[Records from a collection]
=-=-=-=-=

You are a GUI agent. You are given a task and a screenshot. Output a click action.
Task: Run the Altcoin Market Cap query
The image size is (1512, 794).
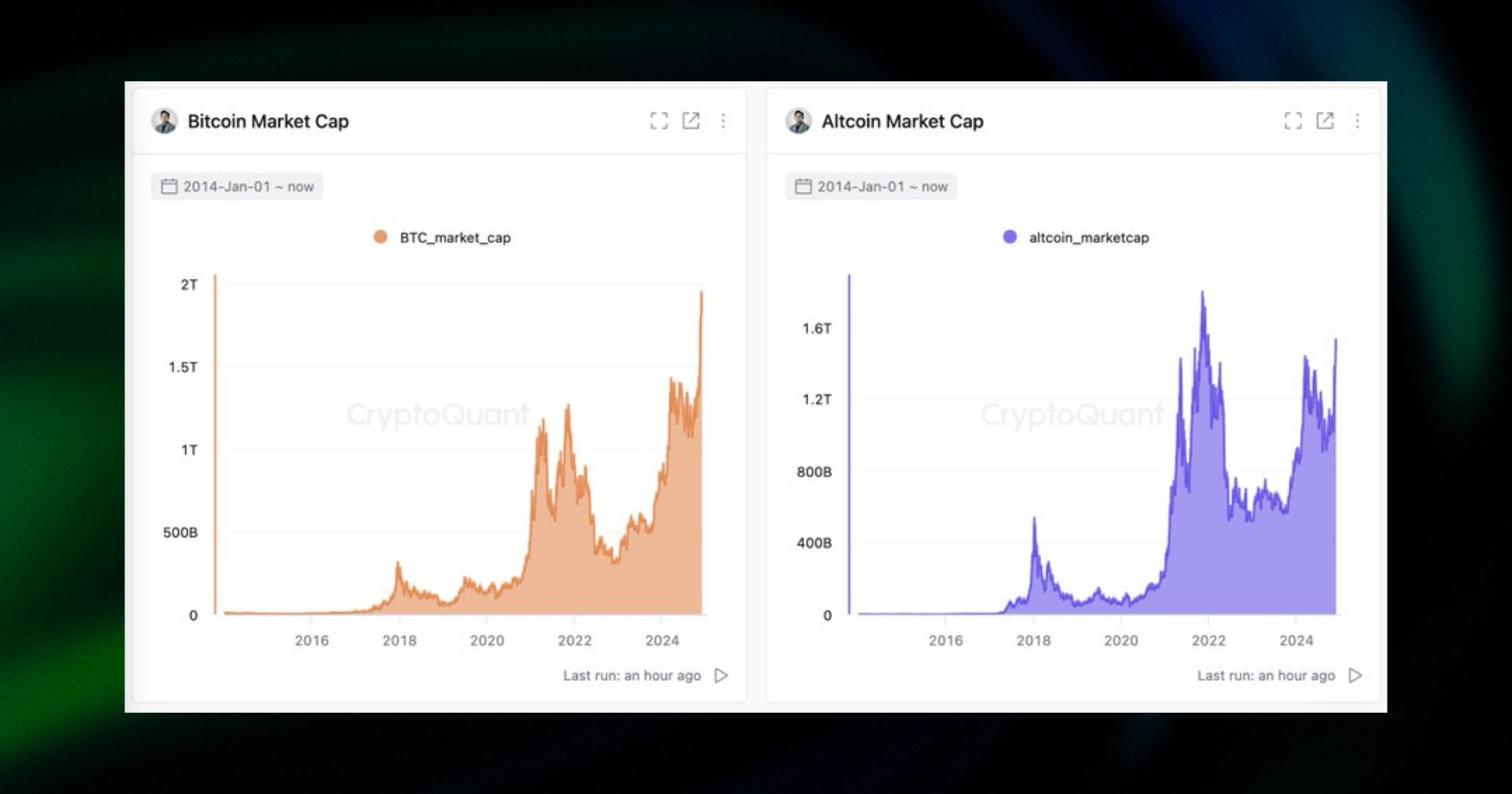click(1354, 675)
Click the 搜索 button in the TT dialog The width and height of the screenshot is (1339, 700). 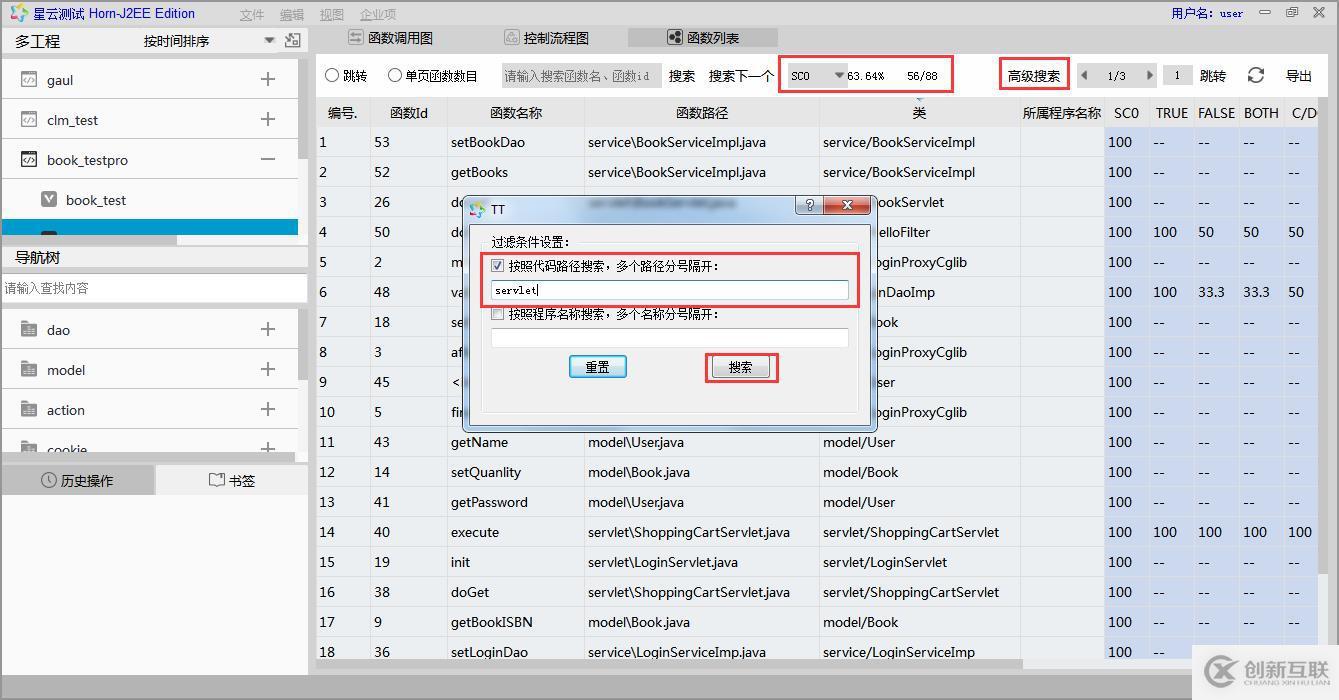point(741,367)
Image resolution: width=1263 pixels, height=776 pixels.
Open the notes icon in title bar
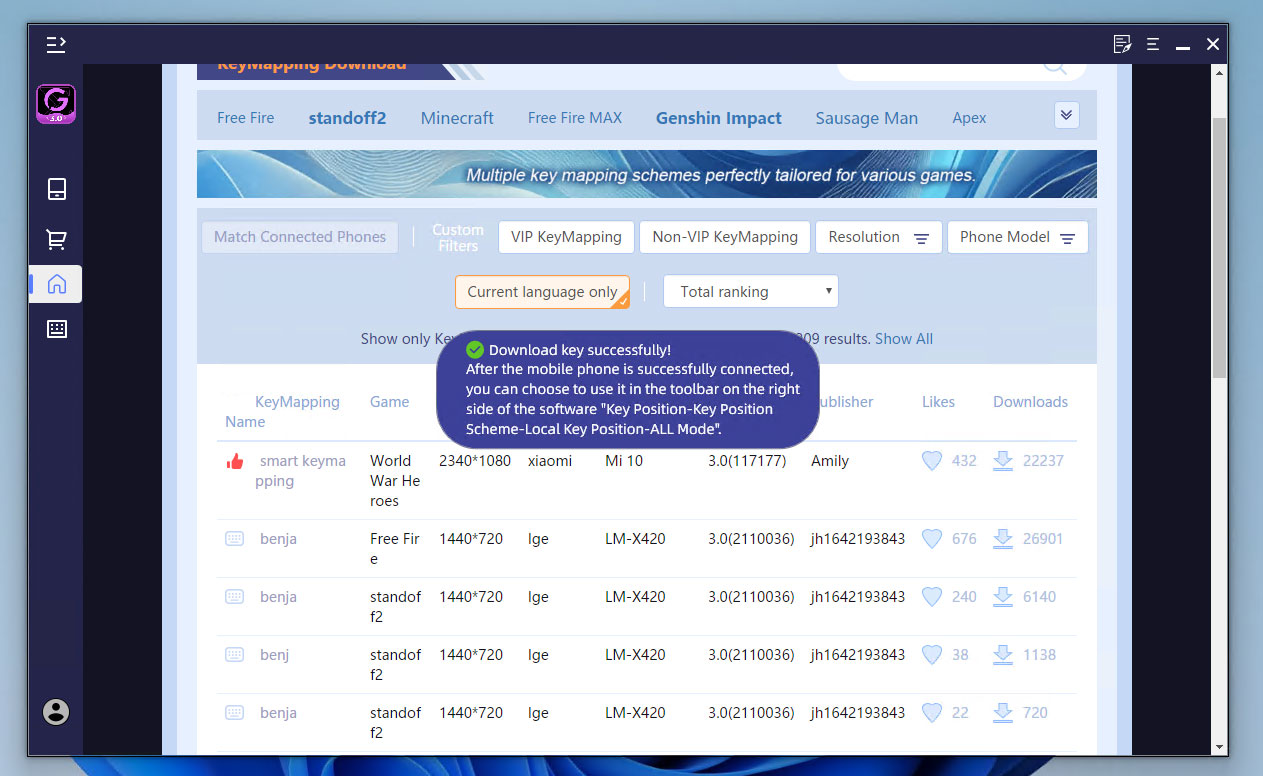tap(1122, 44)
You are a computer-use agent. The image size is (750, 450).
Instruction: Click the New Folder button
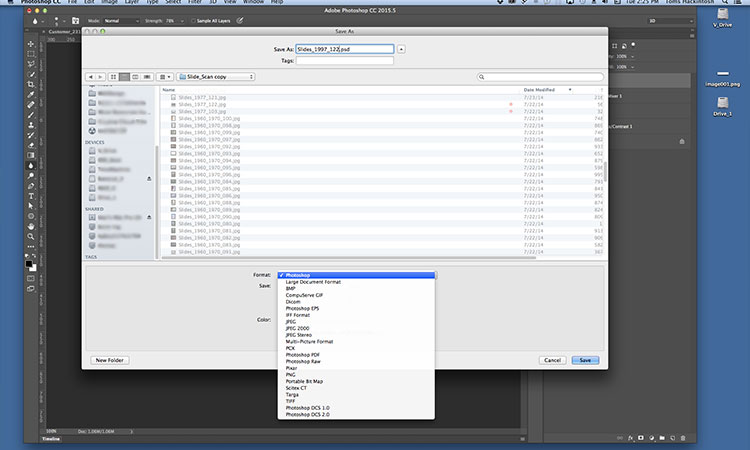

=-=-=-=-=

» Activity:
Using the entries, state how many of their lines hold "agent"; give the number and no more.

» Your solution:
2